» WHAT NEEDS TO BE DONE:
Turn the items from the line containing "Sort by the 種類" through the line containing "Action: coord(144,48)", ends included, into a JSON list of strings with one string per line and blank lines omitted.

» SUPPLIED ENTRIES:
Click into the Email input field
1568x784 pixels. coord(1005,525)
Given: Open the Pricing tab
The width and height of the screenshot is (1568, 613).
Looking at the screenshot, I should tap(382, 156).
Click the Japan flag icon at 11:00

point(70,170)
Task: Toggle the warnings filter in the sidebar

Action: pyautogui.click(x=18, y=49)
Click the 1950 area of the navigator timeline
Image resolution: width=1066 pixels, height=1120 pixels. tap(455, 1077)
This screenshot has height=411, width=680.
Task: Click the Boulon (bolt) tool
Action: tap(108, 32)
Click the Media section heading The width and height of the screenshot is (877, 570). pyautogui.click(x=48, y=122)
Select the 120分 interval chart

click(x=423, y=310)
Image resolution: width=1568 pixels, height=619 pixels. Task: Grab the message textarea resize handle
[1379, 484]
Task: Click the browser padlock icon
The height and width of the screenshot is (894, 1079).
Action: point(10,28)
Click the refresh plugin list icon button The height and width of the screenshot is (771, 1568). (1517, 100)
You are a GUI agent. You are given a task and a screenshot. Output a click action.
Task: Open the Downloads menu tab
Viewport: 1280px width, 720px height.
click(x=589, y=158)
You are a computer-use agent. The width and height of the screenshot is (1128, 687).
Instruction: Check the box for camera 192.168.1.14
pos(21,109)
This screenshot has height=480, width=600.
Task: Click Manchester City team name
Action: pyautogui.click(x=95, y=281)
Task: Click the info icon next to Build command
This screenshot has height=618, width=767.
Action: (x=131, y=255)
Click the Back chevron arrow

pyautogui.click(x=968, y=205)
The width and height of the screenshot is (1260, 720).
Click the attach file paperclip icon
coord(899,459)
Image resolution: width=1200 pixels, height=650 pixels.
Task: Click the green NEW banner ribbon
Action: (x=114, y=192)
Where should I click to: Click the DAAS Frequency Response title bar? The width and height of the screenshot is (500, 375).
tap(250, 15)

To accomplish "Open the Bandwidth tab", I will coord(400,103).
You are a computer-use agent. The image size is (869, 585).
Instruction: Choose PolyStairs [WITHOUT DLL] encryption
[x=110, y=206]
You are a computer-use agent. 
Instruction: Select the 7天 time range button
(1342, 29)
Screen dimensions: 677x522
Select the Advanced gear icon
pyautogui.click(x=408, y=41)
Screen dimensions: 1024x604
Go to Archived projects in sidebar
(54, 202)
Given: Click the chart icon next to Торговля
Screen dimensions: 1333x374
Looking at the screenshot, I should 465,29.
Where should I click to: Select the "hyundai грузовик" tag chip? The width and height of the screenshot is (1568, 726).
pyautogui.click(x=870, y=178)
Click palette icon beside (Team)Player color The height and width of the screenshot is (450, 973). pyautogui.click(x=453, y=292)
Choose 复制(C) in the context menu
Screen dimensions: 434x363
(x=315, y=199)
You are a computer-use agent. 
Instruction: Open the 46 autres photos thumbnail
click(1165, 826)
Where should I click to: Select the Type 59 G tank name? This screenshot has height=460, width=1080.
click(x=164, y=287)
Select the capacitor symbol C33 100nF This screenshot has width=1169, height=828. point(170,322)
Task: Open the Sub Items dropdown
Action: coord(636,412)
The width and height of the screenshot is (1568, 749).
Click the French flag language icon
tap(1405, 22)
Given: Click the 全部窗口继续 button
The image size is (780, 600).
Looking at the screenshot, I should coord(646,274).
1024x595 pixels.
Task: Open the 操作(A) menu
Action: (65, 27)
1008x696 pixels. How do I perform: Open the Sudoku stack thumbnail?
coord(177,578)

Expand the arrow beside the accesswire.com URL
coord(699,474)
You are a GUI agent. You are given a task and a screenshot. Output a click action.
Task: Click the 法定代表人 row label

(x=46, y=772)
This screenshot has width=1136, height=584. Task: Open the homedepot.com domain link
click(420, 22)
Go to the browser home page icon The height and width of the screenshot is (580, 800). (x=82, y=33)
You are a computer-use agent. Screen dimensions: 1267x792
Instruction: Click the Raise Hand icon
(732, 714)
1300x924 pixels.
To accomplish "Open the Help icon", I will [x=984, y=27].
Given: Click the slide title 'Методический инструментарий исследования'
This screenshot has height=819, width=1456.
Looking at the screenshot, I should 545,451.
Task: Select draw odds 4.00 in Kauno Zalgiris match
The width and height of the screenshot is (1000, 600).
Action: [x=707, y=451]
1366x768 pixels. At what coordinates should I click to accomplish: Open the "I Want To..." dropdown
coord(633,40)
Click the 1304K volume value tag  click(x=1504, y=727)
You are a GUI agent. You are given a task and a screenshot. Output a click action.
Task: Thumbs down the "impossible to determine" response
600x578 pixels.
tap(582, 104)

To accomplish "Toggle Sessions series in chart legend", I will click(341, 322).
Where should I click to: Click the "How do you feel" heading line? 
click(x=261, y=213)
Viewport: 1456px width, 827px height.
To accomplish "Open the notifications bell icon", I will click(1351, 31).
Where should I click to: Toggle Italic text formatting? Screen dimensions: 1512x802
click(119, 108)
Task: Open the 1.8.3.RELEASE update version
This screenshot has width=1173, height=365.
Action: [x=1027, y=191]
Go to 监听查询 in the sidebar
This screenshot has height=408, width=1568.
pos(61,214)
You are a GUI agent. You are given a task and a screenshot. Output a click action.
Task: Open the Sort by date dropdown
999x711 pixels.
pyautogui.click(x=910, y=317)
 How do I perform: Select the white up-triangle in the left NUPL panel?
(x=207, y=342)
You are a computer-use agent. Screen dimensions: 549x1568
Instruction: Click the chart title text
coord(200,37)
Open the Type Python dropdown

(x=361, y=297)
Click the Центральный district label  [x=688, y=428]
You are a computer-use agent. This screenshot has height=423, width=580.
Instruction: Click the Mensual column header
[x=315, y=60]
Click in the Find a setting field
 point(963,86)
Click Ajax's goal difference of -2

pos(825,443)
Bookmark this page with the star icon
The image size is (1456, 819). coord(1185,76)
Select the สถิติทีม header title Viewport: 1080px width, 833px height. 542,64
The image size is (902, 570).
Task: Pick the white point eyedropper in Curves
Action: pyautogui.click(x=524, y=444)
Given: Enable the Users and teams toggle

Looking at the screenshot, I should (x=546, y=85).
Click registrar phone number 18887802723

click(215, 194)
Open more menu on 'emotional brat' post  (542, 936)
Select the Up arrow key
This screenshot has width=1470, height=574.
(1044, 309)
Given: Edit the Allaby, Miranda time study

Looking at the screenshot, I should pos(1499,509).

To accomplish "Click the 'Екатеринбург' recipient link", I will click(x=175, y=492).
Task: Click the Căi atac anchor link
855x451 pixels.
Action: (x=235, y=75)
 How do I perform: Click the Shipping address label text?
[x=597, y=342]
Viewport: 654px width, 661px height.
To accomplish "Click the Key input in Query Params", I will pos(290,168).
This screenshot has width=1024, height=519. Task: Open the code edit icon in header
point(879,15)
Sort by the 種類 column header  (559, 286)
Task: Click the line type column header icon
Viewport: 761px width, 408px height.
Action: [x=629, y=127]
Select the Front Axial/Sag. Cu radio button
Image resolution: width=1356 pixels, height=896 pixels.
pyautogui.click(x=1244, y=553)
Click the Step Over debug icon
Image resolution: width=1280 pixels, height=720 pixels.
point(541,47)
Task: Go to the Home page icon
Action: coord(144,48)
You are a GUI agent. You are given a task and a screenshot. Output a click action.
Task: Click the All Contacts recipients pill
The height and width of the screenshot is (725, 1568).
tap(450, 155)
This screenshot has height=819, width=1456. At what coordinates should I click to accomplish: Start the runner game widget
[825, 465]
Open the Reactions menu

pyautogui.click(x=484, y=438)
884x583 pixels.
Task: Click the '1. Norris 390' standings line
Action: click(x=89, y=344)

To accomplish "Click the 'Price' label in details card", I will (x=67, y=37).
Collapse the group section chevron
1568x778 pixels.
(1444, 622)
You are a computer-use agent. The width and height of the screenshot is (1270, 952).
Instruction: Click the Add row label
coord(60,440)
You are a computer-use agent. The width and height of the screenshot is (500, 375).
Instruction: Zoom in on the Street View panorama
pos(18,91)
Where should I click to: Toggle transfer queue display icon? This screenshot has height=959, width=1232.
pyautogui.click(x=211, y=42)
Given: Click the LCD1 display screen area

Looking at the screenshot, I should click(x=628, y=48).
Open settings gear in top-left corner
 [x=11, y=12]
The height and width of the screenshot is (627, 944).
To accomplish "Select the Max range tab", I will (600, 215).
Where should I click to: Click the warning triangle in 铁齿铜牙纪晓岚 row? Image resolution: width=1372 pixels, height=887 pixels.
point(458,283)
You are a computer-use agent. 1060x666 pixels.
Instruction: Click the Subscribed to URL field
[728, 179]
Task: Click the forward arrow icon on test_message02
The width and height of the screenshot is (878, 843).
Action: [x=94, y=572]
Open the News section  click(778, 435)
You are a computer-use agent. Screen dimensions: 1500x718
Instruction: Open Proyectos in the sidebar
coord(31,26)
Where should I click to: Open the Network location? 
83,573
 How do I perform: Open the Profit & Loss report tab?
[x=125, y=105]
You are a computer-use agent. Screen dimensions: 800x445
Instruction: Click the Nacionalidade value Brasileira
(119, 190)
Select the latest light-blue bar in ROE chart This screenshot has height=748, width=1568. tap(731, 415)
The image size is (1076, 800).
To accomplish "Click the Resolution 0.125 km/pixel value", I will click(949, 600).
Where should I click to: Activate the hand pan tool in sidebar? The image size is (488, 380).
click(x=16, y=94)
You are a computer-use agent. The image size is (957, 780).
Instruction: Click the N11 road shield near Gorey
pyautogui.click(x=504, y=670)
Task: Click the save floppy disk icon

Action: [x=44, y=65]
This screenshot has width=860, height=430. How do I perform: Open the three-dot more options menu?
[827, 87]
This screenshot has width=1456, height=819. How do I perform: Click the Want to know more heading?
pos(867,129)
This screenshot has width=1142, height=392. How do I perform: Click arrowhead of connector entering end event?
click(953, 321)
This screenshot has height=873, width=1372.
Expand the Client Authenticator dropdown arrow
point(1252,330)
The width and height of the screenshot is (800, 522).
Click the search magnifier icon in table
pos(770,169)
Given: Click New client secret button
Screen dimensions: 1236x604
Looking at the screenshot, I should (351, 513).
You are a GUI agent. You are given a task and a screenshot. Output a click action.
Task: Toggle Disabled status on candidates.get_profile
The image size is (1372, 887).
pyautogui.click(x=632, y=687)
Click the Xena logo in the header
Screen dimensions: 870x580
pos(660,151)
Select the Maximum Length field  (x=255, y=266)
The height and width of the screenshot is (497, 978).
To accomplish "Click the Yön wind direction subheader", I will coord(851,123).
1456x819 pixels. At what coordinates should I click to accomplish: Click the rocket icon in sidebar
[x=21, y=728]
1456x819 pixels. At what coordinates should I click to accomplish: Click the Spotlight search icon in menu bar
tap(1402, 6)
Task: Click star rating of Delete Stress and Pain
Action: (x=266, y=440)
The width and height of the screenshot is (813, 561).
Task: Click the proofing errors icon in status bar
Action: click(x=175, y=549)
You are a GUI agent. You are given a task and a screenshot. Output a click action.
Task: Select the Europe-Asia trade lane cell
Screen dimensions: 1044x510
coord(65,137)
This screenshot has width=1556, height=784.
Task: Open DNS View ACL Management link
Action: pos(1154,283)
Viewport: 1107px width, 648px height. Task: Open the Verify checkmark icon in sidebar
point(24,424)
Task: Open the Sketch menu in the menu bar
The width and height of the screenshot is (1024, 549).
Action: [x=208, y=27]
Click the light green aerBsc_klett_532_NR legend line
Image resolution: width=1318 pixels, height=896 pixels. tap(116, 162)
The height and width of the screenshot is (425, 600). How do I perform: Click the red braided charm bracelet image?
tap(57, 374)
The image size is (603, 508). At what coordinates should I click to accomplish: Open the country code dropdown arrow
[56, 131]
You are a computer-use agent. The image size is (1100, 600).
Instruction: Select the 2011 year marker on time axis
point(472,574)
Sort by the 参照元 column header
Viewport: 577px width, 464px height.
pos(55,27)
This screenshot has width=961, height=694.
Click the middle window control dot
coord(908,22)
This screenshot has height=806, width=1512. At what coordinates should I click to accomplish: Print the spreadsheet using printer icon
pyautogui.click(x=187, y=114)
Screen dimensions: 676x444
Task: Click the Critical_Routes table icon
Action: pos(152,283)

» EXPECTED ANSWER:
[
  "Sort by the 種類 column header  (559, 286)",
  "Task: Click the line type column header icon",
  "Viewport: 761px width, 408px height.",
  "Action: [x=629, y=127]",
  "Select the Front Axial/Sag. Cu radio button",
  "Image resolution: width=1356 pixels, height=896 pixels.",
  "pyautogui.click(x=1244, y=553)",
  "Click the Step Over debug icon",
  "Image resolution: width=1280 pixels, height=720 pixels.",
  "point(541,47)",
  "Task: Go to the Home page icon",
  "Action: coord(144,48)"
]